The type of clinical setting where BPG recommendations were implemented may also have influenced referral patterns. Some guidelines are more suited to recommending referrals that would be within nurses' scope of practice. Furthermore, the breastfeeding and smoking cessation guidelines recommend community organizations that are open to self-referrals. However, asthma, venous leg ulcers and delirium-depression-dementia BPGs have a predominance of referral recommendations with a medical focus. Thus, depending on the BPG and the setting, initiating a referral may require a physician's order. However, knowledge of referral sources, increased awareness of the value of appropriate referrals, and familiarity with the means to support patients in following up referrals may all influence effectiveness of the referral process. Differences in intra- and inter-organizational context (e.g. patterns of service delivery within an organization and established inter-organizational partnerships to facilitate referrals), and diverse organizational expectations of nurses' practice (e.g. job descriptions for nurses) may have influenced referral patterns. These factors create different conditions for new referral processes to take hold. However, it is not possible to separate out the relative influence of these contextual factors on referral processes within the participating agencies in this study. Future studies should aim to examine the contribution of these factors on referral processes, thereby providing critical information on the mechanisms by which new referral processes take hold within and between agencies and further guidance on the transferability of findings.
We recommend that health care agencies interested in helping their clients access community resources work collaboratively with agencies in their community to develop strong documentation systems including the use of electronic or web-based formats for referral. While identifying referral sources for inclusion in our tools, CRNs identified many community and Internet-based sources for referral that had been previously untapped by nurses in their setting. Anecdotal evidence through comments of participants indicated that better collaboration between hospital and community sectors is also needed. Prompts on the chart and a rapid web-based or email system would support systematic tracking of referral recommendations and their uptake by patients.
This study examined referrals made by the same nurses prior to and following implementation of the BPGs. Although our study was prospective, there was no concurrent control group of agencies where BPGs were not being implemented. A concurrent control group would be an important addition to future studies to adjust for factors other than BPG implementation that may have changed nurses' referral patterns. In addition, future studies need to have larger numbers of patients for the measurement of longer-term referral outcomes.

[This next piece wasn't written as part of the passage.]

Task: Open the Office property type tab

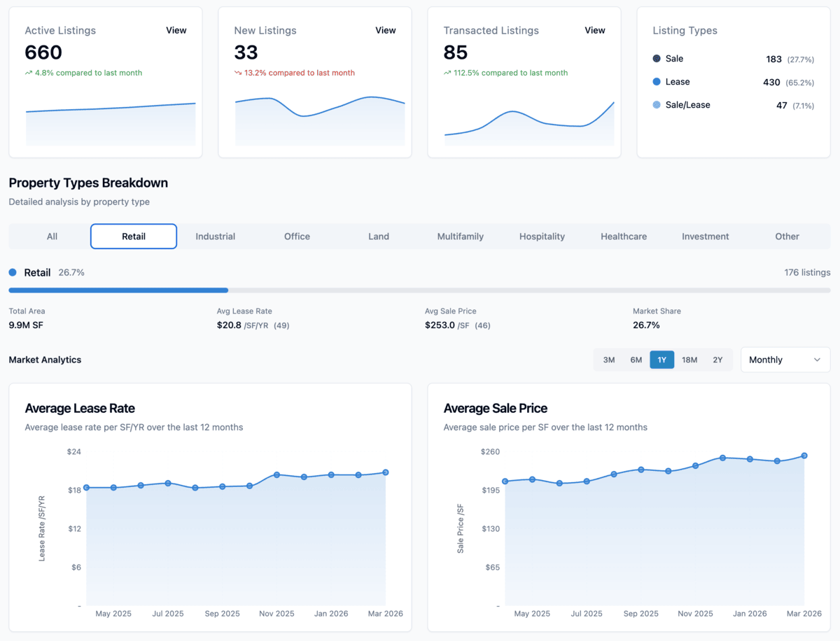Action: (x=297, y=236)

The timing of patient interviews may have introduced a recall bias. Response rates for patient interviews were lower than for nurses and thus, patient interview data is likely from a non-representative sample. This is especially likely for the post-implementation patient interviews for smoking cessation and diabetes BPGs. Thus, pre- and post-comparisons of patient reports of referrals should be made cautiously. There was a difference in the nurses' and patients' reports of referral patterns. Since we were not able to match patients to assigned nurses, we cannot determine whether the patients' and nurses' reports of referrals are discrepant, or whether the patients' experiences were with nurses other than those who completed the questionnaire. We did not ask nurses to indicate how many referrals they had actually made in the past month. This might have provided a better gauge of any shift in the nurses' actual referral practices.
A mixed methods study would reveal further insights into what constitutes a referral from the perspectives of patients, families and nurses and how this perspective influences responses to questions about referral practices.